In a previous post I looked at ways of modeling the relationship between the CBOE VIX Index and the Year 1 and Year 2 CBOE Correlation Indices:
http://jonathankinlay.com/2017/08/modeling-volatility-correlation/
The question was put to me whether the VIX and correlation indices might be cointegrated.
Let’s begin by looking at the pattern of correlation between the three indices:
If you recall from my previous post, we were able to fit a linear regression model with the Year 1 and Year 2 Correlation Indices that accounts for around 50% in the variation in the VIX index. While the model certainly has its shortcomings, as explained in the post, it will serve the purpose of demonstrating that the three series are cointegrated.
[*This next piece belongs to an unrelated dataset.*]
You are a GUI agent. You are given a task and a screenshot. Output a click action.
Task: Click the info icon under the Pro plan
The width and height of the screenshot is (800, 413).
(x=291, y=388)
The standard Dickey-Fuller test rejects the null hypothesis of a unit root in the residuals of the linear model, confirming that the three series are cointegrated, order 1.
Vector Autoregression
We can attempt to take the modeling a little further by fitting a VAR model. We begin by splitting the data into an in-sample period from Jan 2007 to Dec 2015 and an out-of-sample test period from Jan 2016 to Aug 2017. We then fit a vector autoregression model to the in-sample data:
When we examine how the model performs on the out-of-sample data, we find that it fails to pick up on much of the variation in the series – the forecasts are fairly flat and provide quite poor predictions of the trends in the three series over the period from 2016-2017:
Conclusion
The VIX and Correlation Indices are not only highly correlated, but also cointegrated, in the sense that a linear combination of the series is stationary.
One can fit a weakly stationary VAR process model to the three series, but the fit is quite poor and forecasts from the model don’t appear to add much value. It is conceivable that a more comprehensive model involving longer lags would improve forecasting performance.